▸ Excerpt:
Patents” means all U.S. and non-U.S. patents and patent applications, including those  listed in Annex A, and (a) any substitutions, divisions, continuations, continuations-in-part (but only to the extent that they cover the same invention claimed in the foregoing), reissues, renewals, registrations, confirmations, re-examinations, extensions, supplementary protection certificates and the like, and any provisional applications, of any such U.S. and non-U.S. patents or patent applications, (b) any patents issuing from any applications filed after the Effective Date and that claim priority from any of the aforesaid patents or patent applications or from which any of such patents or patent application claim priority, in respect of all of which Apogee or any of its Affiliates is as of the date of this Agreement or during the term of this Agreement becomes owner or controller.
 
person” means any natural person, corporation, firm, business trust, joint venture, association, organization, company, partnership or other business entity, or any government or agency or political subdivision thereof.
 
Product(s)” means any product, including ABC294640 and [****], and all analogs, including, all analogs of ABC294640 and all analogs of [****], in each case in all current and future formulations, doses, forms and combinations whatsoever, for human and animal use, the manufacture, use, offer for sale, sale or importation of which by RedHill would, absent the License (as defined below), infringe a Valid Claim in a jurisdiction in the Territory where such a Valid Claim exists.

▸ Record excerpts:
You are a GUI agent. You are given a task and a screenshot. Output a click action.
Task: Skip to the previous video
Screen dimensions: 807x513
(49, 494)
...
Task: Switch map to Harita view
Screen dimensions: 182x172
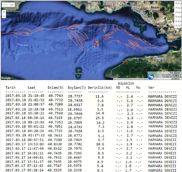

▸ What this exercise asks:
[A] In the contract definitions, which annex lists patents included in the term "Patents"?
[B] Summarize the contract definitions in two sentences.
[C] Carry on the contract definitions from the point where they stop.

▸ Answers by item:
[A] Annex A.

[B] "Patents" covers all U.S. and non-U.S. patents and patent applications that Apogee or its Affiliates own or control, including those in Annex A, along with related filings such as continuations, reissues and extensions, and patents issuing from later applications that share priority with them. A "person" is any natural person, business entity or government body, and "Product(s)" means any product, including ABC294640 and its analogs, in any formulation or form for human or animal use, whose manufacture, use, sale or importation by RedHill would, absent the License, infringe a Valid Claim in the Territory.

[C]
 
Regulatory Approval” means (a) in the United States approval by the US FDA of an NDA (New Drug Application), or the equivalent application for marketing approval, and satisfaction of any related applicable US FDA registration and notification requirements (if any) and (b) in a market other than the United States, approval by regulatory authorities having jurisdiction over such country of a single application or set of applications equivalent to an NDA and satisfaction of any related applicable regulatory and notification requirements (if any).
 
Regulatory Authority” means any applicable government entity regulating or otherwise exercising authority with respect to the development and commercialization of a Product.
 
Regulatory Documentation” means all applications, registrations, licenses, authorizations and approvals (including all Regulatory Approvals), all correspondence submitted to or received from Regulatory Authorities (including minutes and official contact reports relating to any communications with any Regulatory Authority), all supporting documents and all clinical studies and tests, including the manufacturing batch records for Product to be assigned, relating to a Product, and all data contained in any of the foregoing, including all regulatory drug lists, advertising and promotion documents, adverse event files and complaint files.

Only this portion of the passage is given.